--- DATASET CONTENT ---
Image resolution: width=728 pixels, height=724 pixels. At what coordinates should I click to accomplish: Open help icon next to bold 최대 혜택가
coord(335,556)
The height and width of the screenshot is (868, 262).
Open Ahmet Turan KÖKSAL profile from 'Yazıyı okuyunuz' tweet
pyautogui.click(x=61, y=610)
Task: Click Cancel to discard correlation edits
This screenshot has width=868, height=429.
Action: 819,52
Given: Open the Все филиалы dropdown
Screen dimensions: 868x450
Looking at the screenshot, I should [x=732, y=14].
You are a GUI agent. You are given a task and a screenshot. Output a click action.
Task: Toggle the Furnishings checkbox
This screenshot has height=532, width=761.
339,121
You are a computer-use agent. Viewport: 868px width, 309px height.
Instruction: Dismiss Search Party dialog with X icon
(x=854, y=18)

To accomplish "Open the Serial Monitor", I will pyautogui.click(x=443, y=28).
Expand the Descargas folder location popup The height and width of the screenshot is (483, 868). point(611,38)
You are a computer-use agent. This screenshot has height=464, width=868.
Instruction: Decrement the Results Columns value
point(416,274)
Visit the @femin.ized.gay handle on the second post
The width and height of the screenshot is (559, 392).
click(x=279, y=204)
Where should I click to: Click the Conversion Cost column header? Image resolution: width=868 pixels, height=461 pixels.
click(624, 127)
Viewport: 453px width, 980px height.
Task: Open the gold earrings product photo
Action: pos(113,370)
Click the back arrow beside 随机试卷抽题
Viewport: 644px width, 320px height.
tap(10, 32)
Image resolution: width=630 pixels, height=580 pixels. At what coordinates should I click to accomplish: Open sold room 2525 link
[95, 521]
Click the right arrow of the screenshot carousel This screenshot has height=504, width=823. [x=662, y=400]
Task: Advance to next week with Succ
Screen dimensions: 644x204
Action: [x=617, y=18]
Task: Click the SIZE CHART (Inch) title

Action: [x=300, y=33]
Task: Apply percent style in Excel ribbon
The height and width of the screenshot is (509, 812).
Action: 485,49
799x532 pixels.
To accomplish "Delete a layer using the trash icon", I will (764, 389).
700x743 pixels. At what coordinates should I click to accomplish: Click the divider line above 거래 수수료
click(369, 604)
---
WORK ORDER →
Begin with the line above that has "Image resolution: width=630" and continue through the line that has "Task: Apply percent style in Excel ribbon", setting each one down exactly. Stop there.

SOLUTION →
Image resolution: width=630 pixels, height=580 pixels. At what coordinates should I click to accomplish: Open sold room 2525 link
[95, 521]
Click the right arrow of the screenshot carousel This screenshot has height=504, width=823. [x=662, y=400]
Task: Advance to next week with Succ
Screen dimensions: 644x204
Action: [x=617, y=18]
Task: Click the SIZE CHART (Inch) title

Action: [x=300, y=33]
Task: Apply percent style in Excel ribbon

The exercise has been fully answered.